Nana tucked into a tiny ball on the seat of her wheelchair, completely engulfed in her over-sized Kroger bag. She looked like a little hedgehog when they curl up as a defense against predators. I threw my poncho on and sprinted as best I could as I pushed Nana through the storm to try and make it to the next nearest country. It happened to be England.
We forced our way into the crowded pub. There was no way we would make it across the world to Mexico in this weather. It was getting later in the night, and I was losing hope. It appeared as though this would be as good as it got for our evening in Epcot.
We did have one tool working in our favor – when you're pushing your soaking wet Nana in a wheelchair, people are more inclined to clear a path for you. Nana and I had no trouble scooting our way through the masses over to the jam-packed bar.
The bartender looked at us like we were lost. “I need two margaritas.” I yelled over the chatty crowd. (a totally natural thing to order in an English pub). He looked a Nana and smiled, “Coming right up!”
We never made it to Mexico, but the rain did stop just before the fireworks were scheduled to blast into the night sky. I wheeled Nana over to the waterfront as the music began to blare through the overhead speakers and the sky was filled with light and color. She began to cry.
I looked at her face, as she stared up at the spectacle. I could see the fireworks reflecting in her tear-filled eyes. For a moment, the whole world stood still. I didn’t hear the music or the roaring bursts in the sky anymore. I forgot anyone else was around us. And I wanted to remember everything about that little window of time.
I closed my eyes and tried to take it all in. Just for a second. The sounds, the smell of the rain, the colors of the lights – and Nana. Sitting in her wheelchair soaking wet, poncho hood still covering her head, gazing up at the fireworks with wonder.

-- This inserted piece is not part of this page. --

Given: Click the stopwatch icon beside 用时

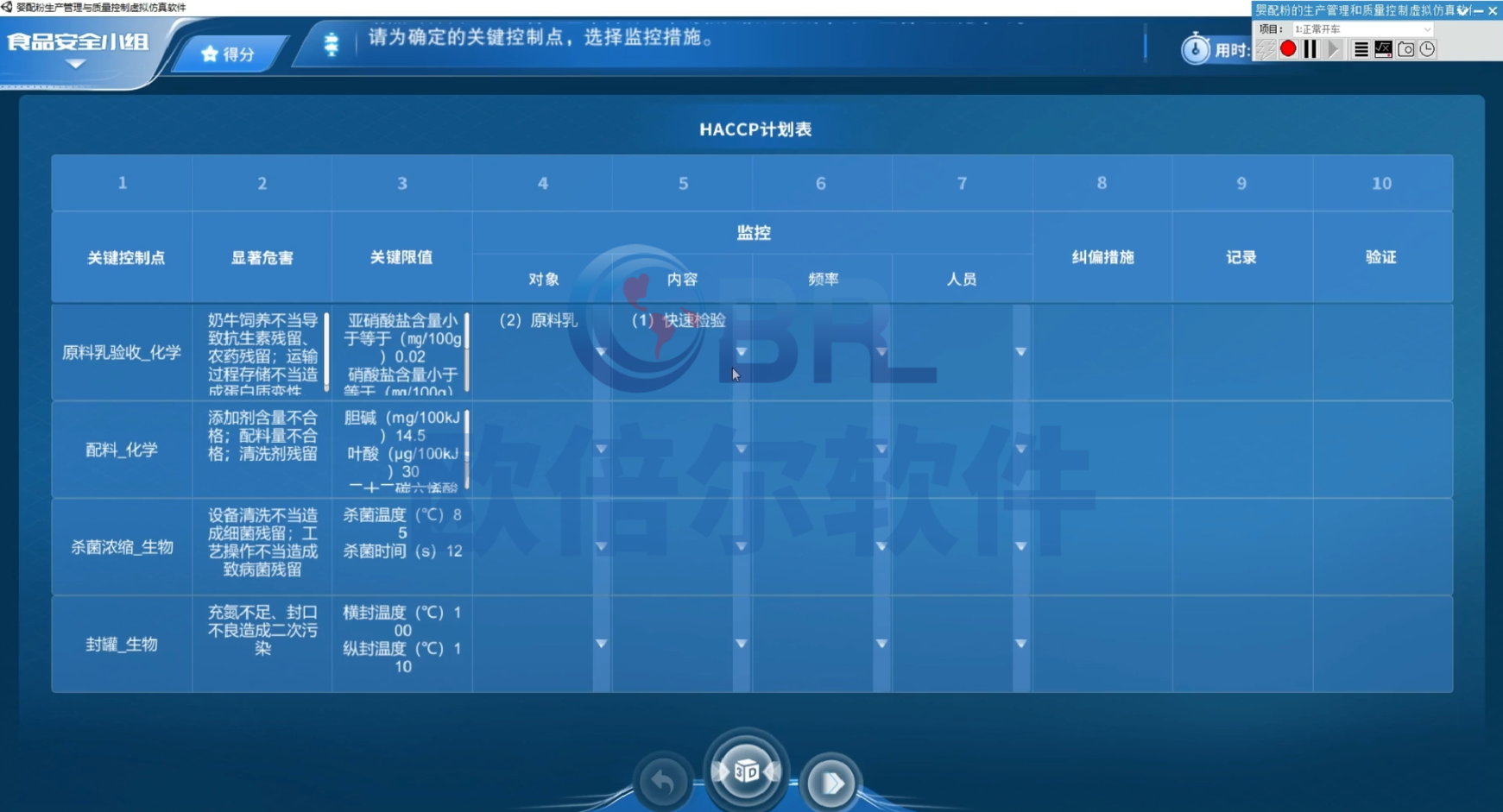Looking at the screenshot, I should click(1195, 50).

"I want to remember this moment for my whole life,” I thought to myself.
And I took a little photo in my mind. There are other times I have done this. When my husband proposed (also during a thunderstorm). When we got lost and ended up watching the sun set over Giant’s Causeway off the coast of Northern Ireland. When my dad looked at me and said, “You ready?” just before he walked me down the aisle. When I had to tell my Aunt Jean goodbye for the last time.
It’s important to stop and remember moments. The words said, the colors around you, the sounds, the smells, the feelings, and most importantly the people. Life happens so fast. But if you stop for just a moment and intentionally take it all in – really make time stand still – I think you can hold onto that moment and look back at it whenever you want.
Also, if you ever have the opportunity to have margaritas with your Nana in an English pub, I highly recommend it.